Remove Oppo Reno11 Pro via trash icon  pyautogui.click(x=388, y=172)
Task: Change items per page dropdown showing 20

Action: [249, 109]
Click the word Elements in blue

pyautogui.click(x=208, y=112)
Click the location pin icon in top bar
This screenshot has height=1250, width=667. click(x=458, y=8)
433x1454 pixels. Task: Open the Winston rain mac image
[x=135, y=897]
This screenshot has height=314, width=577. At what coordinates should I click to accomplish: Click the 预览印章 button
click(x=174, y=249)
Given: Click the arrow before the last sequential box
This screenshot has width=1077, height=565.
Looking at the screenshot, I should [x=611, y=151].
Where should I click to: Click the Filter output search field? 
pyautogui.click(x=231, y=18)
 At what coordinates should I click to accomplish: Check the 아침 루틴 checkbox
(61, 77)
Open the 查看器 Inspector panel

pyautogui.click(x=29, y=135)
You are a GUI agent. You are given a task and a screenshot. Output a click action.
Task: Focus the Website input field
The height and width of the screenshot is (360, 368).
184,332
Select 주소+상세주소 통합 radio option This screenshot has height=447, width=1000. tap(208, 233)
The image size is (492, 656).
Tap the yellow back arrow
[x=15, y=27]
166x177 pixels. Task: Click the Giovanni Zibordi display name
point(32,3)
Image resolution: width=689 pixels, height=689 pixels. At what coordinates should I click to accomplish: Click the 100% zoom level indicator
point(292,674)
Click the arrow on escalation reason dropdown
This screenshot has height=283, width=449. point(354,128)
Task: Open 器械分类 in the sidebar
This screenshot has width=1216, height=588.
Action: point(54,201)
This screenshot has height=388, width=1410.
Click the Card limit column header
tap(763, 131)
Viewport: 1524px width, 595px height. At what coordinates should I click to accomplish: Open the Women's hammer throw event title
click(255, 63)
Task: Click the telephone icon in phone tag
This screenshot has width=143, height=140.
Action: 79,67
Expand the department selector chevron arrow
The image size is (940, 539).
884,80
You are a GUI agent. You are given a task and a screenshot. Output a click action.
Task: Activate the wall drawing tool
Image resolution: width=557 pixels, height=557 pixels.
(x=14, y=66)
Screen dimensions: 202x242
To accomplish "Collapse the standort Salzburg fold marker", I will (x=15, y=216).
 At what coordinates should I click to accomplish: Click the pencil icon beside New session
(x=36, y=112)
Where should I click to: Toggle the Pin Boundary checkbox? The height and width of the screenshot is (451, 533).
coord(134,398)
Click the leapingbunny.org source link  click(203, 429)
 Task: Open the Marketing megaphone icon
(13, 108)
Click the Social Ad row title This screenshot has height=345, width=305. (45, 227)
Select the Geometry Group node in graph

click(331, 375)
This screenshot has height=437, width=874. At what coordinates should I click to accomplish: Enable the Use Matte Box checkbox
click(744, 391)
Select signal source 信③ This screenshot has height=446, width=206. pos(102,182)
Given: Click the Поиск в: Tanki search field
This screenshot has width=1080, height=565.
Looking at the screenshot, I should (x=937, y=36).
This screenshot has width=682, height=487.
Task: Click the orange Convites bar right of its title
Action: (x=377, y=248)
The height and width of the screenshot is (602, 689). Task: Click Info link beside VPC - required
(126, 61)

**Problem:** Of the lines above, retype only those from the line containing "This screenshot has height=314, width=577." through the line containing "Screen dimensions: 202x242", including both, exactly.

**Output for this task:**
This screenshot has height=314, width=577. At what coordinates should I click to accomplish: Click the 预览印章 button
click(x=174, y=249)
Given: Click the arrow before the last sequential box
This screenshot has width=1077, height=565.
Looking at the screenshot, I should [x=611, y=151].
Where should I click to: Click the Filter output search field? 
pyautogui.click(x=231, y=18)
 At what coordinates should I click to accomplish: Check the 아침 루틴 checkbox
(61, 77)
Open the 查看器 Inspector panel

pyautogui.click(x=29, y=135)
You are a GUI agent. You are given a task and a screenshot. Output a click action.
Task: Focus the Website input field
The height and width of the screenshot is (360, 368).
184,332
Select 주소+상세주소 통합 radio option This screenshot has height=447, width=1000. tap(208, 233)
The image size is (492, 656).
Tap the yellow back arrow
[x=15, y=27]
166x177 pixels. Task: Click the Giovanni Zibordi display name
point(32,3)
Image resolution: width=689 pixels, height=689 pixels. At what coordinates should I click to accomplish: Click the 100% zoom level indicator
point(292,674)
Click the arrow on escalation reason dropdown
This screenshot has height=283, width=449. point(354,128)
Task: Open 器械分类 in the sidebar
This screenshot has width=1216, height=588.
Action: point(54,201)
This screenshot has height=388, width=1410.
Click the Card limit column header
tap(763, 131)
Viewport: 1524px width, 595px height. At what coordinates should I click to accomplish: Open the Women's hammer throw event title
click(255, 63)
Task: Click the telephone icon in phone tag
This screenshot has width=143, height=140.
Action: 79,67
Expand the department selector chevron arrow
The image size is (940, 539).
884,80
You are a GUI agent. You are given a task and a screenshot. Output a click action.
Task: Activate the wall drawing tool
Image resolution: width=557 pixels, height=557 pixels.
(x=14, y=66)
Screen dimensions: 202x242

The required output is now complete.